Theater: Fringe and Purge

| 11 Nov 2014 | 02:05

    You’ve never heard of the New York International Fringe Festival? Don’t worry—I won’t harass you with a “Have you been living under a rock?” joke. Those who’d never ordinarily dip below 14th Street without a passport and booster shots might not know too much about it, anyway.

    And the Present Company—the nonprofit group that produces the Fringe—prefers it that way, touting the Fringe as the nation’s largest multi-arts festival. For the past 12 years in August, some 200 plays, musicals, solo performances, puppet pieces and theater works that the dictionary refuses to define play in 20 spaces downtown. Some of them are quite large (“Dude, did they really need that space for that Kabuki King Lear?”), some are quite Liliputian and some are, to be kind, just Fringe-y.

    In all, each Fringe festival presents about 1,300 performances, seen by tens of thousands of culture vultures or victims.

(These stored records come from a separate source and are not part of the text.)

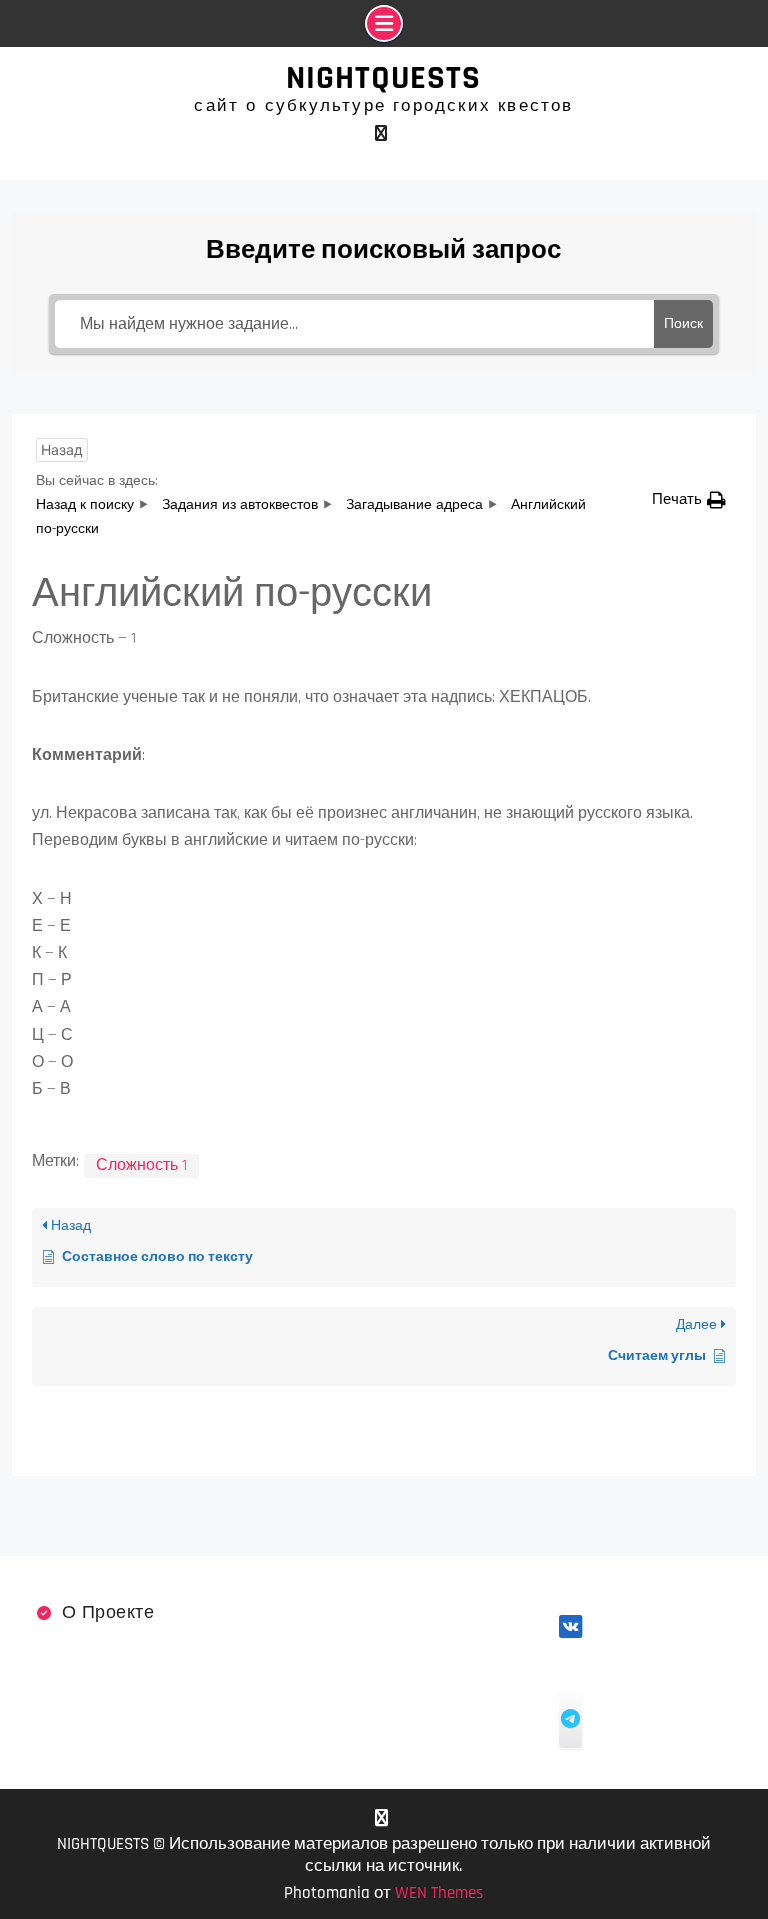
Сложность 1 (141, 1165)
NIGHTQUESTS (383, 78)
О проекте (108, 1612)
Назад (62, 449)
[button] (689, 499)
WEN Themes (439, 1893)
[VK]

Multiply that 1,300-performance statistic by 12 years and you’re talking about nearly as many theater productions as Broadway has witnessed in the last 100 years—including the schlock that the Fringe delights in rebelling against.

    In 2004, a show I worked on as a director and dramaturge ran five performances in the Fringe. Unlike such hits as Urinetown, which eventually ran on Broadway, or such off-Broadway wonders as Never Swim Alone, Debbie Does Dallas and Bash’d (currently running at the Zipper Factory Theater), my show didn’t go on to glory. However, I did learn a great deal about what makes a Fringe show either good or gag inducing.

    For one thing, no matter how high- or low-minded one is, the Fringe is a forum for theater artists to take their frenzied shot at 15 minutes of fame. That doesn’t mean the artists aren’t talented; it means that a Fringe berth, they recognize, is a chance to grab the public by the collar and shake until they say uncle. Kicky titles abound, usually with the name of a famous or infamous person—or a total celebutard—built right in. This year, for example, there’s Be Brave, Anna! (thanks for dying, Anna Nicole); Becoming Britney (thanks for not dying, Ms. Spears) and Perez Hilton Saves the Universe.

    My show had a famous person in the title, too, but our group wasn’t as much into whoring; we wanted to be more high-minded. That, actually, is another Fringe trend as well—affixing the name of a cultural icon to the title to attract the black-glasses-wearing, Pina-Bausch-going set. Works fitting that bill this year are: Anais Nin Goes to Hell; Blanche Survives Katrina in a FEMA Trailer Named Desire; The Dershowitz Protocol and See How Beautiful I Am: The Return of Jackie Susann.

    Want sex? The Fringe is all about it. Or about why sex isn’t actually worth all that attention, anyway. Things tend to cleave by gender. For women, this year the Fringe has The Vajayjay Monologues, Sex, Cellulite and Large Farm Equipment: One Girls Guide To Living and Dying; and The Pantyhose Grid, which has an awesome description: “A lesbian English professor teams up with an oversexed religion professor in order to examine a lost diary by Jane Austen.” And let’s not forget 52 Man Pickup, about the 52 men that one woman has had sex with, each story chosen by an audience member picking a playing card, if you will, out of a deck.

    Not to be outdone, those hungry for homo-fabulousness also have much to pick from: The Chronicles of Steve: The Bossy Bottom (“a sex-quest that fully inflates the biggest sexual organ—the heart”); The Gay No More Telethon (“your generous contribution will help turn every homosexual straight by the Rapture or the 2014 Winter Olympics”); or XY(T) (“Do you have the balls to become a man?”).

    What you won’t see, though, is everything that goes into making a show come alive. Maybe you’ll only visit one production in one space, but you should know there are at least four other shows sharing that theater, their props, costumes and set pieces needing to be carefully placed backstage so no one stumbles over it. Not only are there stage managers for every production who have to get along (they don’t, believe me) but also venue managers for each theater whose job is to swoop down and play referee when the inevitable bitch-fights occur. You won’t see the hours of rehearsal in living rooms and basements. We rehearsed in a church basement, competing with scurrying mice for staging ideas.

    Two final words of advice: Stripped-down Fringe shows tend to be better than hyped extravaganzas, and attempts at multimedia tend to dissolve into disaster. Still, the Fringe is a haven for artists and audience alike to give the unusual and unspeakable a fair hearing, to try what the rest of the money-grubbing theater world would never pour money into in any other circumstances. That’s why it’s called the Fringe, not finished.